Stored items

== Segment start ==

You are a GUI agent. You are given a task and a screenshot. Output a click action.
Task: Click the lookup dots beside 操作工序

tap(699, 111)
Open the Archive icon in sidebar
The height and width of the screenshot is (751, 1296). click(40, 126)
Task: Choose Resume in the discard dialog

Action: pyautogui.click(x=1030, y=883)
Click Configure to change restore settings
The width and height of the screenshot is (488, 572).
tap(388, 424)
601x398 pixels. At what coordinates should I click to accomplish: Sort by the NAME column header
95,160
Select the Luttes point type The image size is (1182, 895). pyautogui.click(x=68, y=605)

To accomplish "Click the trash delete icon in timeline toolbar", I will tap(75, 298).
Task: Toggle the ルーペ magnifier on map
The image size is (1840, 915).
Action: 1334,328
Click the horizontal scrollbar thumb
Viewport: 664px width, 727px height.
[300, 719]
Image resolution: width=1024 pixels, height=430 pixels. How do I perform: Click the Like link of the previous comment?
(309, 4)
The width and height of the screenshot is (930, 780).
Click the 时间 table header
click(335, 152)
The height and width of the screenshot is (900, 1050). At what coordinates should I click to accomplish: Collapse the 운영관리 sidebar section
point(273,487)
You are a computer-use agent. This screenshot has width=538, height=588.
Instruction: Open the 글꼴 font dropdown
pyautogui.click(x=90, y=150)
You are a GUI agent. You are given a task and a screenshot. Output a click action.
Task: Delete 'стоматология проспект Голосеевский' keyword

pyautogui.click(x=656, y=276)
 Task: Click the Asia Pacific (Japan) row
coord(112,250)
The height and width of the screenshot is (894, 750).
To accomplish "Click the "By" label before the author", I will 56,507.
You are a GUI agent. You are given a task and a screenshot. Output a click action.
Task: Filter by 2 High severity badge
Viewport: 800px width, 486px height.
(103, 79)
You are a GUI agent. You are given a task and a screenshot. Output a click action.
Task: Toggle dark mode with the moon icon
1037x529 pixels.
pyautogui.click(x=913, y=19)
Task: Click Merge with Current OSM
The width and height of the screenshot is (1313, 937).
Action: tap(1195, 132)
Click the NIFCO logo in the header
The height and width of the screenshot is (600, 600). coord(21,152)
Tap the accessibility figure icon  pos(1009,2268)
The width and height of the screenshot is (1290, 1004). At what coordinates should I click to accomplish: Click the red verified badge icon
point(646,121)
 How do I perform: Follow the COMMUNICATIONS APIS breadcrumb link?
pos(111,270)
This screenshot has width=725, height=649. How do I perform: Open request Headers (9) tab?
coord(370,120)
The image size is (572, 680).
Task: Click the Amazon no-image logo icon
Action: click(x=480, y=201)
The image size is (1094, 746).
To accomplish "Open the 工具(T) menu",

== Segment end ==

(Exercise description):
Pick out all lines from the data above in which the word "with" appears.

(Result of this exercise):
Task: Toggle dark mode with the moon icon
Task: Click Merge with Current OSM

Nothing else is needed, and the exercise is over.